GIVEN TEXT ▸
Donald Trump
U.S. President Donald Trump signs an executive in the Oval Office at the White House on February 14, 2025 Getty Images

The Trump administration is reportedly planning to bring back Title 42, a measure he used during his first term to quickly expel migrants on the grounds that they could spread diseases.

The new measure, displayed in internal documents, would invoke the Public Health Service Act, found in Title 42 of the U.S. code, to empower officials to expel migrants without any of the processing outlined in federal immigration law, which says those on U.S. soil can request asylum even if they enter the country unlawfully.

The internal documents, obtained by CBS News, outline that the Centers for Disease Control (CDC) are planning to issue an order that would label unauthorized migrants trying to enter the U.S. as public health risks, citing concerns that they could spread diseases like tuberculosis.

Under the enacted measure, Customs and Border Protection officials would be tasked with enforcing the CDC's order and directed to expeditiously expel migrants to Mexico, their home country or third nations willing to accept them, the outlet detailed.

The document didn't detail when exactly the administration plans to invoke the measure, but officials across agencies have been preparing for the policy change, the report says.

Title 42 was used during the COVID-19 pandemic in 2020 by the Trump administration to expel millions of migrants on the grounds that newcomers could further spread the pandemic across the country. The Biden administration kept that policy in place amid record levels of unauthorized crossings at the southern border until letting it expire in 2023.

The new document doesn't come as a surprise, considering the Trump administration has taken several steps to curb down immigration and restrict asylum requests, and officials have also shown support for the measure.

White House Deputy Chief of Staff and one of the key architects of Trump's migration crackdown, Stephen Miller, anticipated to The New York Times last year that he would invoke the program again to combat "severe strains of the flu, tuberculosis, scabies, other respiratory illnesses like R.S.V. and so on, or just a general issue of mass migration being a public health threat and conveying a variety of communicable diseases."

Likewise, in December, now White House press secretary Karoline Leavitt said the administration would be looking at Title 42 once again as part of the planned "mass deportation operation."

While the White House has not commented on the recent document or revealed any concrete plans regarding the program, it is almost certain that it will be met with legal challenges. Federal judges found during the pandemic that Title 42 could not override U.S. asylum law or legal protections Congress created for unaccompanied children, whom the Trump administration had deported under the measure.

RECORD EXTRACTS ▸
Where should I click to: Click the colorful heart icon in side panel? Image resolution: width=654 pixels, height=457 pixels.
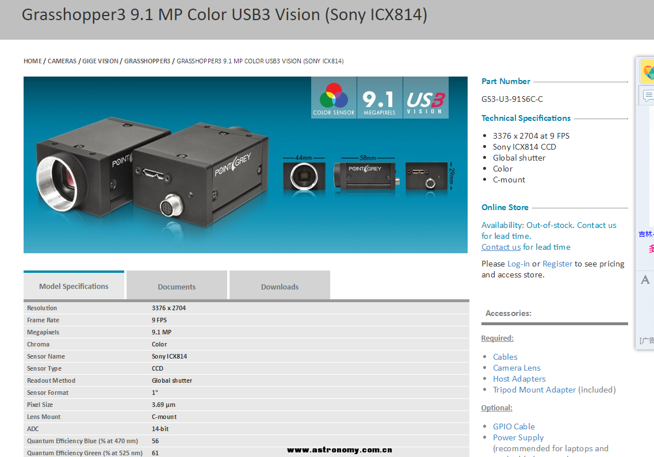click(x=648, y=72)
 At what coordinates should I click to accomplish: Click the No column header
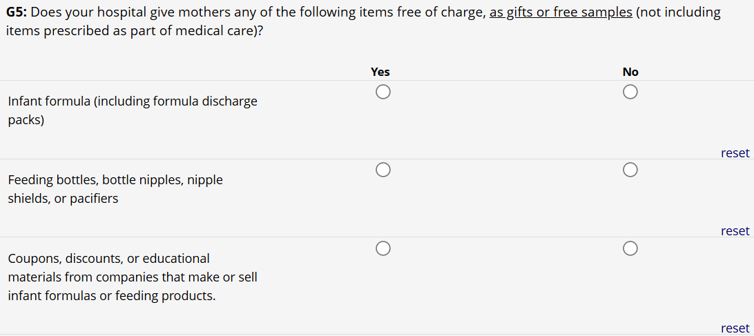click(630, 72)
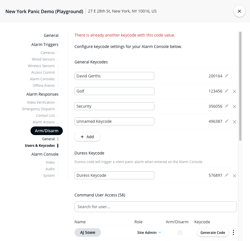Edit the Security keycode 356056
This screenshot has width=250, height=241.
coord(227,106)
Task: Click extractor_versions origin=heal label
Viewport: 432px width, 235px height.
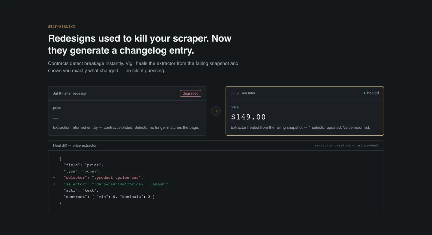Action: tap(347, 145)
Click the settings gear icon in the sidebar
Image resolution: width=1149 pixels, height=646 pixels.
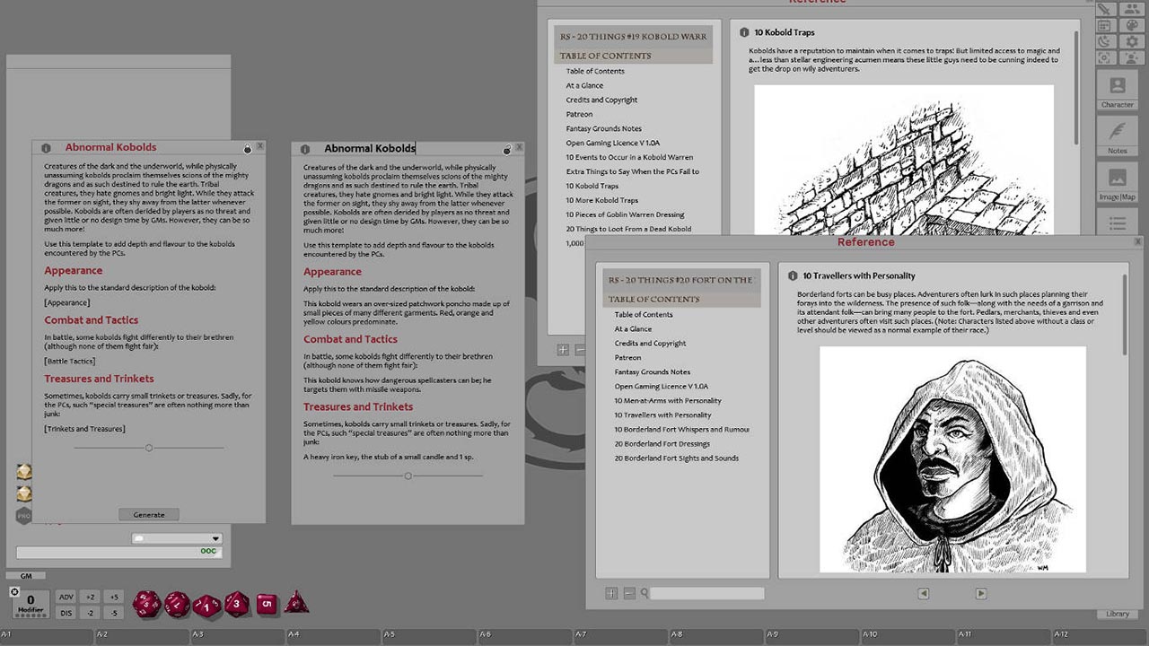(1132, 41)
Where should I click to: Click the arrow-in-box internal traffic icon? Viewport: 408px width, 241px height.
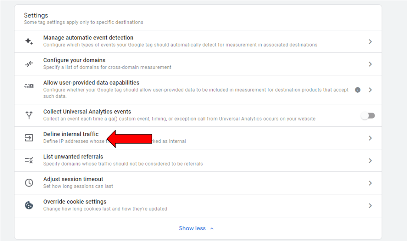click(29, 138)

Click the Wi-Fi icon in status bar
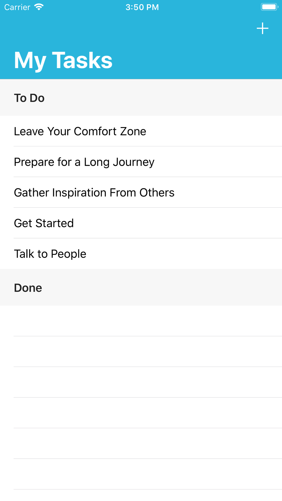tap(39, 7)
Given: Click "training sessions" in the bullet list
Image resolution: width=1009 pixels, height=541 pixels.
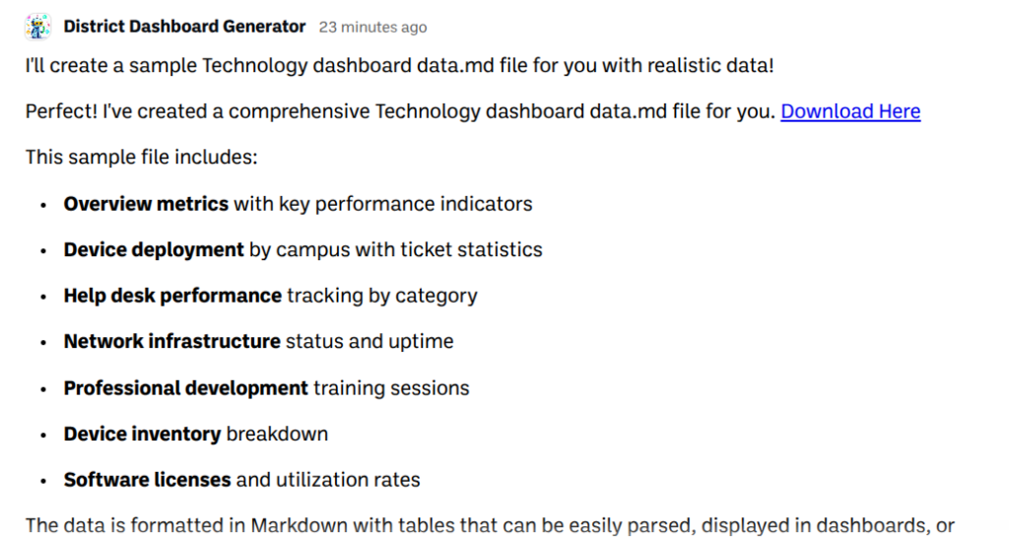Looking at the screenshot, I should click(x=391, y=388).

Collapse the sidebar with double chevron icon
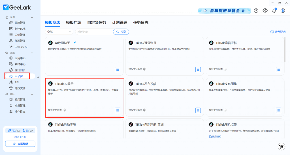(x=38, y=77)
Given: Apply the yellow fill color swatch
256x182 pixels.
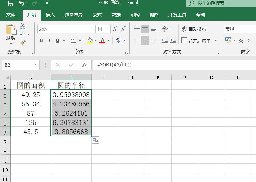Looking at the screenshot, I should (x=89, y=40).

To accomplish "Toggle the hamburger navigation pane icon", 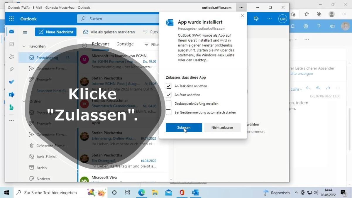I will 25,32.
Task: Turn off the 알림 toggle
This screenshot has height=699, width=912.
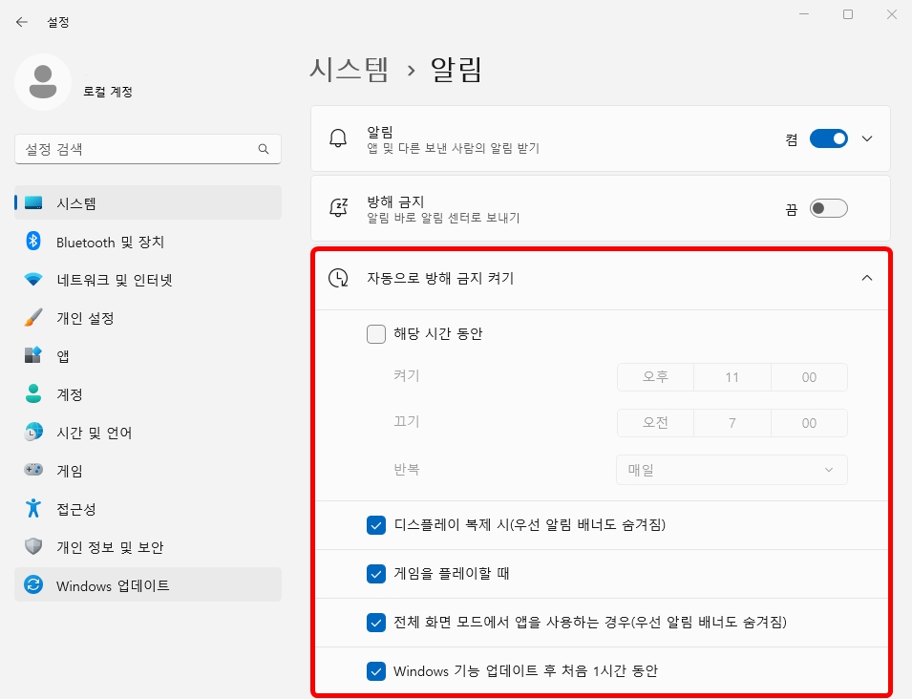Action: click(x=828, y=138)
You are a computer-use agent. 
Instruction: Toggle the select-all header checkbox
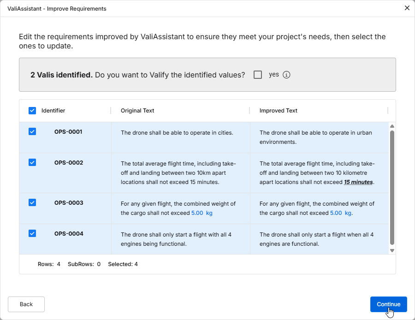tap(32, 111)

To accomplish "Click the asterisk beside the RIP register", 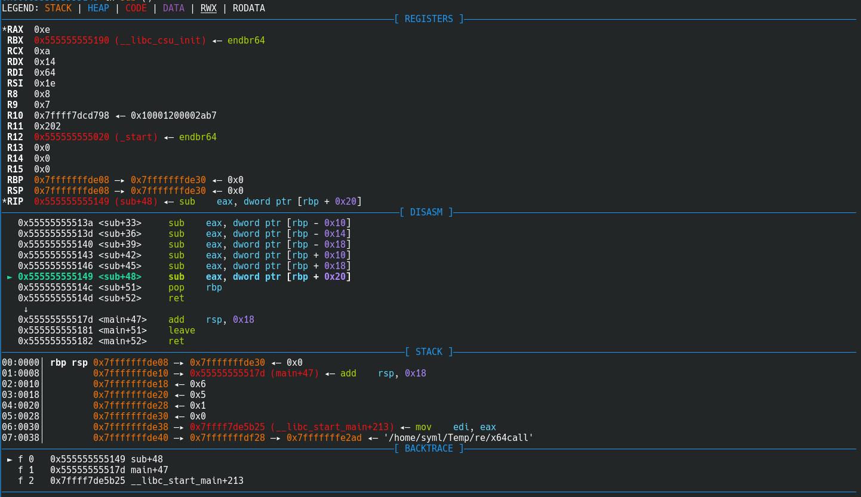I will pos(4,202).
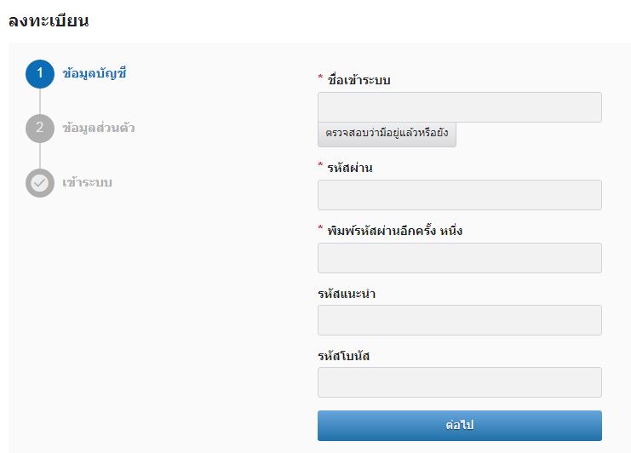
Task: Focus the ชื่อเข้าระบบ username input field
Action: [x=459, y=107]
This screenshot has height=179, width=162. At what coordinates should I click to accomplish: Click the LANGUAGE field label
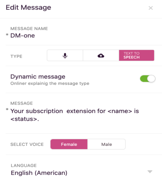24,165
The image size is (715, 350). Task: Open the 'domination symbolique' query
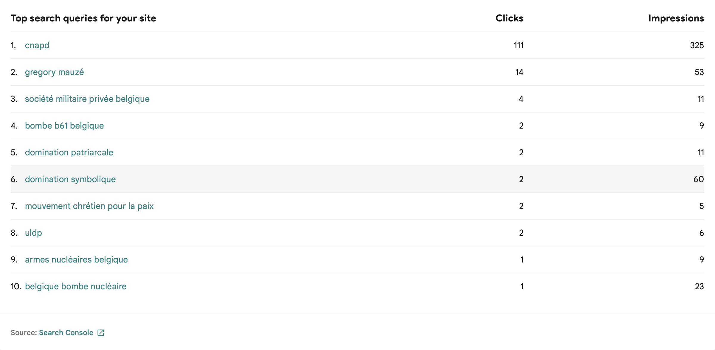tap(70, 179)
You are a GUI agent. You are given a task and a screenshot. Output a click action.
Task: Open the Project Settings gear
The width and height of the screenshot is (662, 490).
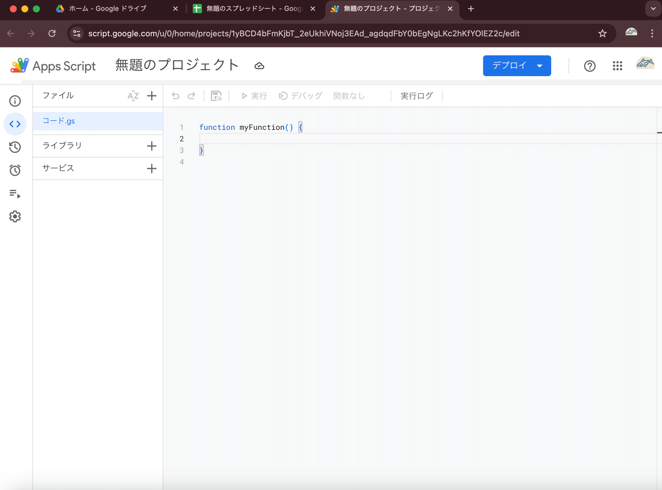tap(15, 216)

REQUIRED ACTIONS ▸
A - Based on the Title 42 article, answer yes or no to each statement below, and quote the exact words of the article that decide each answer.
(i) The internal documents were obtained by CBS News.
(ii) The documents state when the administration plans to invoke the measure.
(iii) The Biden administration kept the Title 42 policy in place until letting it expire in 2023.
B - Using the Title 42 article, explain in one to three sentences why the new document does not come as a surprise.

TASK-BY-TASK OUTPUTS ▸
A -
(i) Yes: "The internal documents, obtained by CBS News"
(ii) No: "The document didn't detail when exactly the administration plans to invoke the measure"
(iii) Yes: "The Biden administration kept that policy in place amid record levels of unauthorized crossings at the southern border until letting it expire in 2023."

B - The new document is not surprising because the Trump administration has already taken several steps to curb immigration and restrict asylum requests. Officials have also shown support for the measure. Stephen Miller said he would invoke the program again, and Karoline Leavitt said the administration would look at Title 42 as part of the planned "mass deportation operation."